Cerca de 40 dessas araras, de acordo com Carlinhos, vivem em uma região de Pernambuco que Munn, e muito menos Carlinhos, dizem onde fica com medo de que sejam apanhadas por caçadores.
``Só essa informação custaria para a WCS anos de pesquisa e US$ 1 milhão", disse Munn.
Outra verdadeira bomba nos meios científicos, que está sendo checada pelo ornitólogo Pedro Lima, é a afirmação de Carlinhos de que não existem só duas ararinhas azuis soltas em Curaçá (Bahia).
Carlinhos jura que viu outras quatro voando há cerca de quatro anos bem perto de Curaçá.

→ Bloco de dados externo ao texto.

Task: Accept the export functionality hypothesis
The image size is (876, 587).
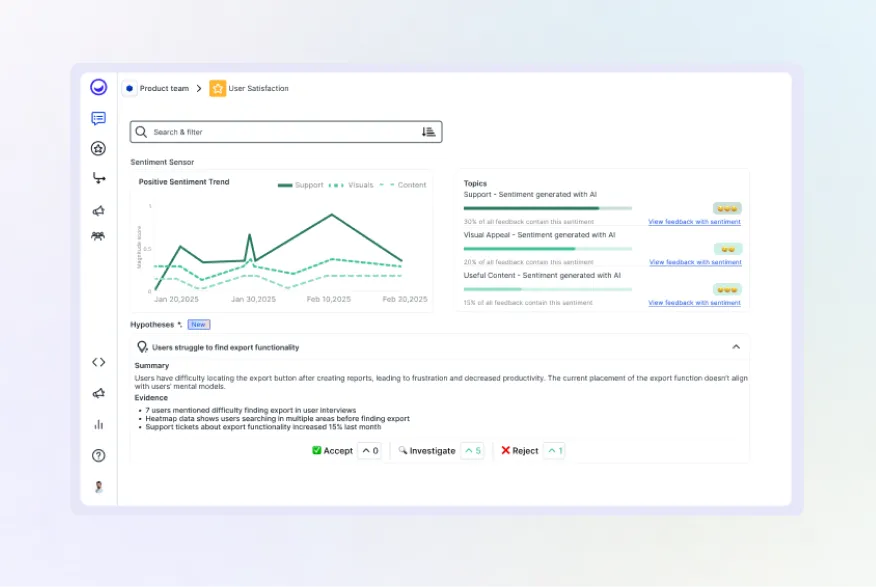Action: (x=332, y=450)
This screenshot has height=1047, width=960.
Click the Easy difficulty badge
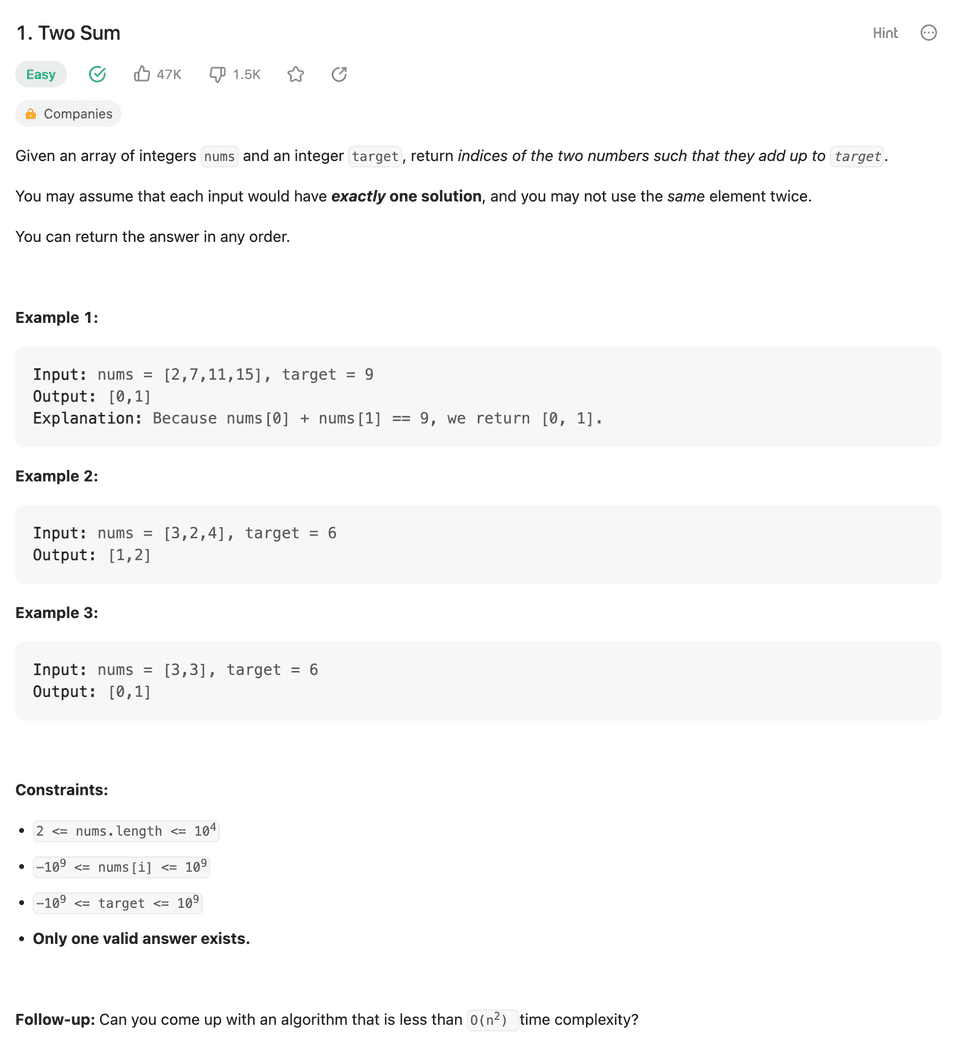click(x=41, y=74)
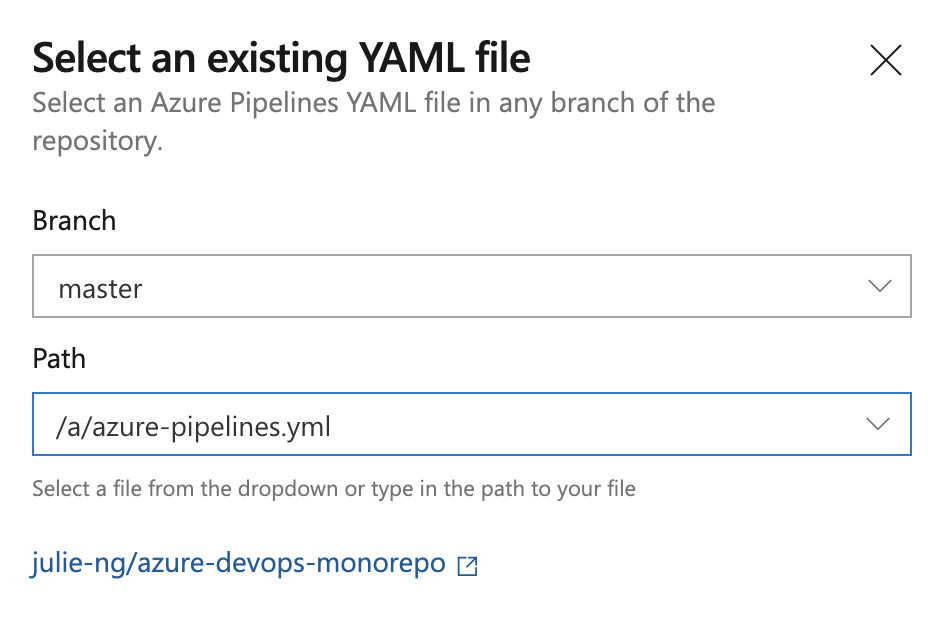Click the word "Select" in the dialog heading
Image resolution: width=934 pixels, height=620 pixels.
pos(80,59)
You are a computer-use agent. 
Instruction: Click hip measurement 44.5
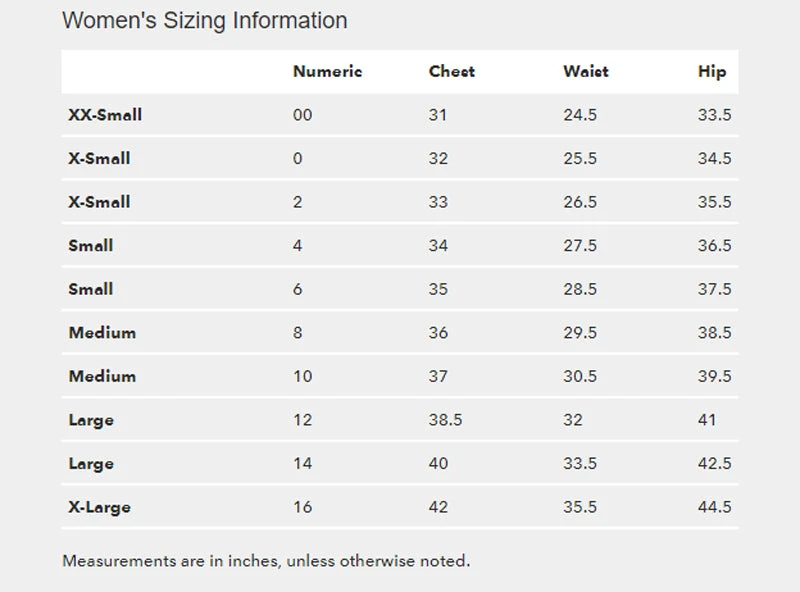pyautogui.click(x=714, y=507)
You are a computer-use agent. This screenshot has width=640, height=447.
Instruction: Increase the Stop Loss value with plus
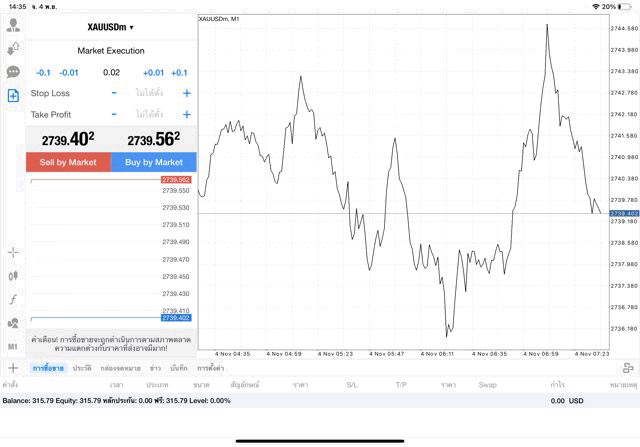186,93
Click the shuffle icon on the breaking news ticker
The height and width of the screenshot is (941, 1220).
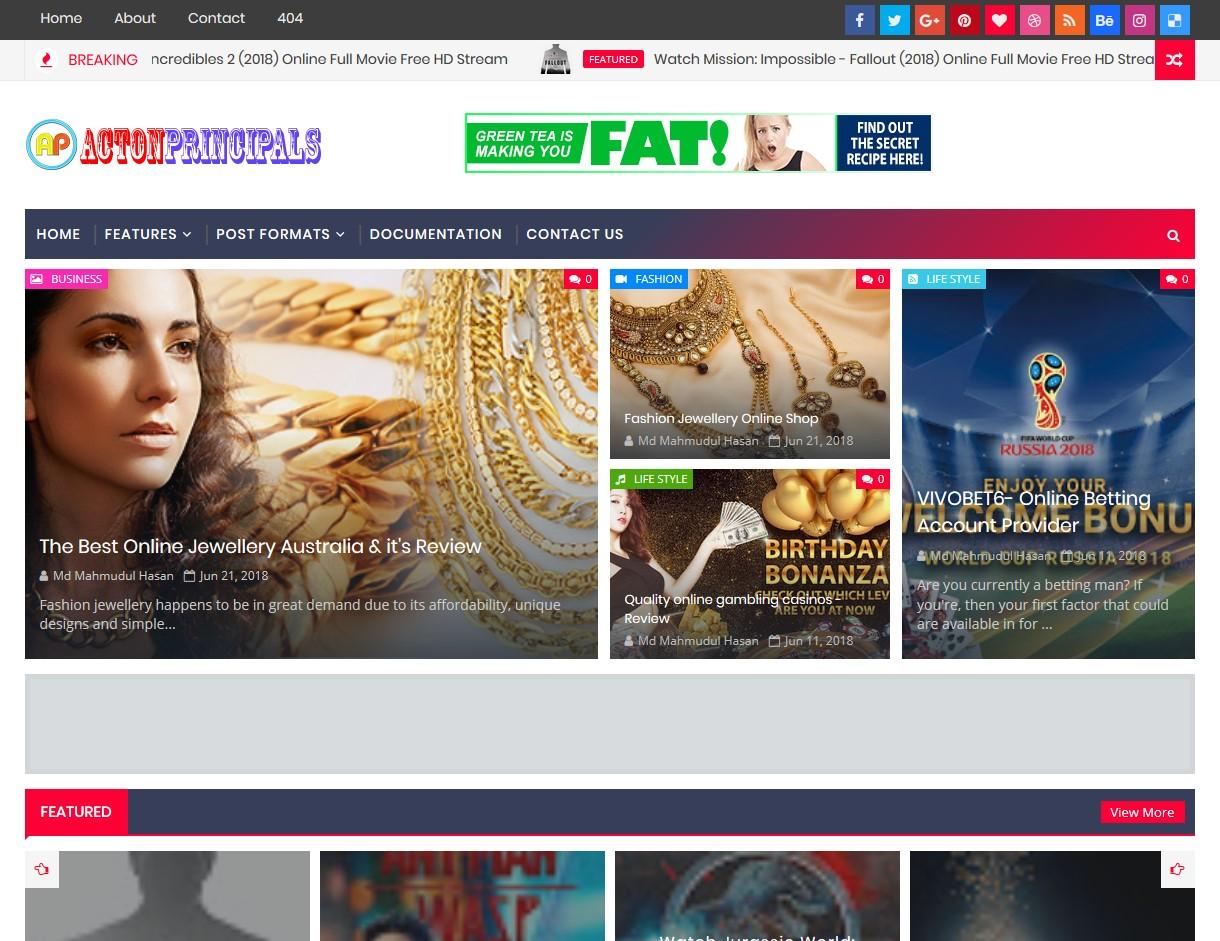click(x=1175, y=59)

``Nesse tempo, ninguém apanhou esses bichos. Se apanhassem, viriam oferecer para mim. Elas também não foram mortas, eu saberia", afirmou Carlinhos, com a certeza de quem chegou a ter uma rede com informantes e ``apanhadores" que reuniu mais de mil pessoas.
O ex-traficante explica as duas formas como os ``apanhadores" caçam as araras: a primeira é com redes. A outra é com visgo (espécie de cola) da árvore paraju. O local onde a arara costuma pousar é untado com esse visgo. Assim que o animal pousa, é retirado pelo caçador, que está à espreita.
Imediatamente a ave tem sua asa cortada ou as penas da asa arrancadas (processo mais dolorido, mas que garante uma reposição de penas mais rápida).
Os animais são despachados para outras cidades e Estados, principalmente em caixas nos bagageiros de ônibus. ``Os motoristas dos ônibus nem ficam sabendo que estão carregando bichos no porta-mala", disse Carlinhos.